The 254-squaring Fermat inverse was the dominant bottleneck (8 independent
invocations each requiring ~254 IFMA squarings). Replacing all 8 with one
fn_inv_x8 call reduces the cost by the full 8× lane factor.
p₁ = scalar_mul_g_x8(u₁s) // 8 lanes: u₁·G
p₂ = scalar_mul_affine_x8(u₂s, R) // 8 lanes: u₂·R
Q = pt_add_x8(p₁, p₂) // 8 lanes: Jacobian + Jacobian
[Z=0 guard: mark infinity lanes invalid, replace Z with 1]
(x,y) = to_affine_x8(Q) // batch inversion: 1 fp_inv + 21 fp_mul
keccak256_batch hashes all 8 64-byte (Qx ‖ Qy) buffers simultaneously
using the interleaved ZMM strategy described in §1.4.
Extract addr[i] = keccak_hash[i][12..], zero invalid lanes.
Lanes where validation fails (r or s out of range, rhs not a quadratic
residue, or Q = ∞) are given dummy values u₁=1, u₂=2, R=(Gx,Gy) so that
1·G + 2·G = 3·G ≠ ∞, keeping all vector ops in a well-defined state. Their
output entries are zeroed in Phase 3.
The current bottleneck is the throughput of fp_mul_x8 (the 52-bit IFMA
Montgomery multiplier). LLVM produces correct but not optimal code: it
over-uses the stack for register spills and does not schedule VPMADD52
instructions to hide the ~4-cycle latency of the FMA unit.

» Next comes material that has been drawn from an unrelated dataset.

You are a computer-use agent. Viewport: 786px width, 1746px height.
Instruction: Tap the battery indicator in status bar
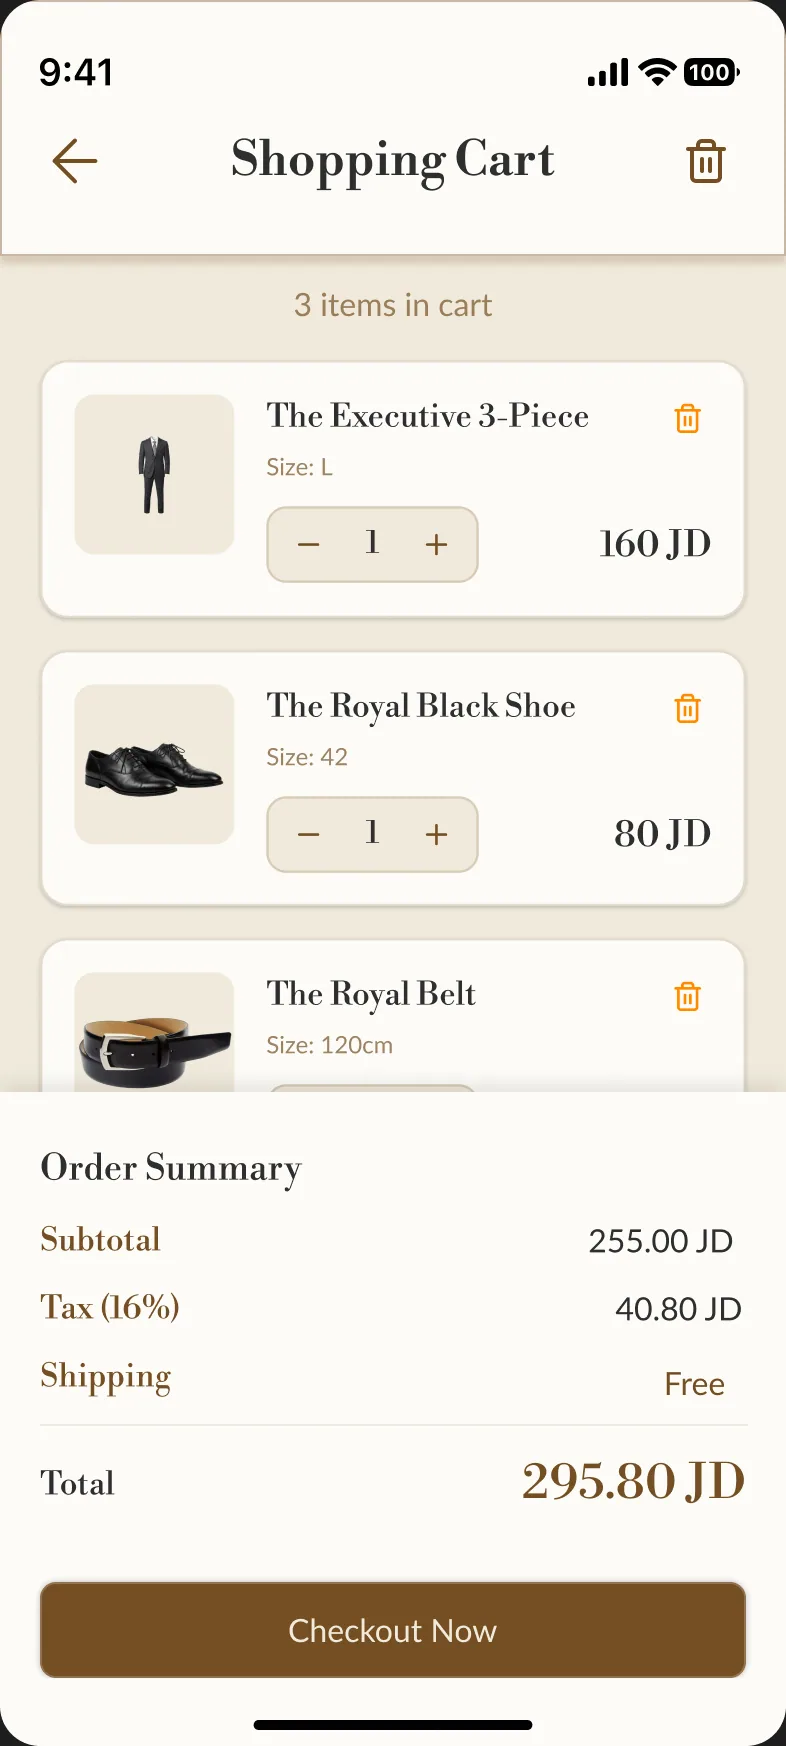pyautogui.click(x=712, y=72)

Hand-written x86-64 assembly (using .s files included via global_asm!)
will:
- Eliminate all stack spills by colouring the 5 input + 10 product + 5 carry limbs across 20 ZMM registers (28 ZMM registers are available in the kernel after saving Windows x64 / SysV registers).
- Interleave independent multiply-accumulate chains to keep both FMA ports (p0 and p1 on Zen 4) saturated at all times.
- Reduce the
fn_inv_x8squaring loop by interleaving the multiply-squarings with subsequent independent multiplications from the assembly chain.
A conservative estimate for the resulting improvement is 1.5–2×, which would push ECDSA batch recovery above 100 krecov/s per core.